Chapter Twenty

1.8K 169 24
                                    

"Ask me so sweetly, what do I do? And who do I sing for? Well, honey I sing about you." – Coldplay

-

-

Hujan memang tidak sampai membunuhku. Tapi tampaknya mereka telah mengutuk pernyataanku untuk tetap baik-baik saja.

Setelah hujan mengguyurku deras di taman hiburan kemarin, aku mendapati suhu tubuhku meningkat. Tubuhku seperti memiliki kelebihan bobot yang membuatku sulit bergerak, dan seakan aku memiliki sebongkah batu besar yang menindih bagian atas kepalaku. Hidungku terasa disumpal sesuatu sehingga aku sulit bernafas. Sepertinya aku demam.

Saat aku terbangun dengan keadaan sekacau ini, hal pertama yang kulakukan adalah menelepon Vern. Aku mengatakan padanya untuk mengurus absensiku dan memback-up pekerjaanku. Aku akan sangat merepotkannya tapi untunglah, Vern begitu pengertian. Dia bilang bahwa dia akan meluangkan waktu untuk menjengukku nanti. Aku mesti memberikannya sesuatu atas hal manis yang telah dilakukannya untukku.

Aku masih berbaring di tempat tidurku. Tubuhku tak cukup sanggup berbuat apapun. Jadi aku memejamkan mataku lagi untuk mengistirahatkan diriku. Aku tau bahwa menambah jam tidurku bukanlah hal yang paling kubutuhkan untuk saat ini, melainkan energi. Aku butuh banyak asupan energi.

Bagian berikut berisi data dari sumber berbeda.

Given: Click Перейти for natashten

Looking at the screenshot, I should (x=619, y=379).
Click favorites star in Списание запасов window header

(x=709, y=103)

Mataku terpejam, tapi aku memutuskan untuk memaksa diriku bangkit dengan tenagaku yang tersisa. Ketika aku membuka mataku, aku melihat sebuah tangan besar yang menutupi pandanganku dan mencoba meraih wajahku. Aku terhenyak. Dilanda rasa panik, aku menjauhkan tubuhku dari pemilik tangan itu. Aku menarik diriku dari selimut yang menutupi separuh tubuhku.

Jantungku berdetak lebih keras seiring denganku yang masih mencoba mengumpulkan penuh kesadaran, hingga akhirnya aku dapat melihat jelas seseorang yang berdiri di hadapanku. Mendadak kakiku kembali lemas tak berdaya. "Sialan, Thomas."

Thomas terkekeh, lalu dia duduk di sampingku. Dia membaringkan kakinya yang jenjang di sepanjang ranjangku.

"Tunggu dulu, apa yang kau lakukan disini? Bagaimana kau bisa masuk ke dalam kamarku? Kau menyelinap atau mencuri kunciku? Betapa tidak sopannya!"

"Apa? Penyelinap? Itulah yang ingin kutanyakan padamu! Bagaimana bisa kau tidak mengunci pintu utamamu? Lalu membiarkan pintu kamarmu terbuka lebar? Bagaimana jika ada pencuri yang datang mengambil barang berhargamu, atau melakukan sesuatu yang buruk padamu, kau bodoh!"

Benarkah? "Aku tidak menguncinya?"

Oh ya, tentu saja. Ciuman di bawah hujan itu membayangiku seharian penuh. Aku seakan kehilangan fokus total karenanya. Pekerjaanku berantakan. Bahkan sampai saat ini momen itu masih menjadi momen yang mampu membuat tubuhku memanas. Aku belum pernah berciuman dengan cara seindah sekaligus erotis itu sebelumnya. Aku belum pernah dicium dengan cara seperti itu sampai Thomas melakukannya untukku.

"Oh, hebat. Aku benar-benar lupa. Tuhan memberkati untuk segala hal buruk yang tak terjadi." Aku membaringkan tubuhku lagi, merasakan sesuatu menjalari kepalaku yang seketika kembali berdenyut-denyut. Aku memejamkan mataku berharap dapat mengurangi rasa sakitnya.

"Kau tidak terlihat baik? Apa kau sakit?" tanyanya. Aku merasakan telapak tangannya menyentuh dahiku. Sentuhannya menenangkan, sekaligus membuat tubuhku semakin melemah. Dari tangannya, aku tau temperaturku benar-benar meningkat jauh.

"Ya Tuhan! Tubuhmu sangat panas!"

Ouch. Kenapa yang kudengar adalah, tubuhmu sangat seksi?

"Kau tidak bisa menyatakan tubuhku sangat panas ketika kau hanya menyentuh dahiku," gumamku dengan mata yang masih terpejam, sesaat sebelum aku menyadari ada yang ganjil dengan kata-kataku. Aku membuka mataku, menangkap persis apa yang sedang berada dalam pikirannya. Sorot matanya yang memandang wajahku berpaling pada bagian atas tubuhku.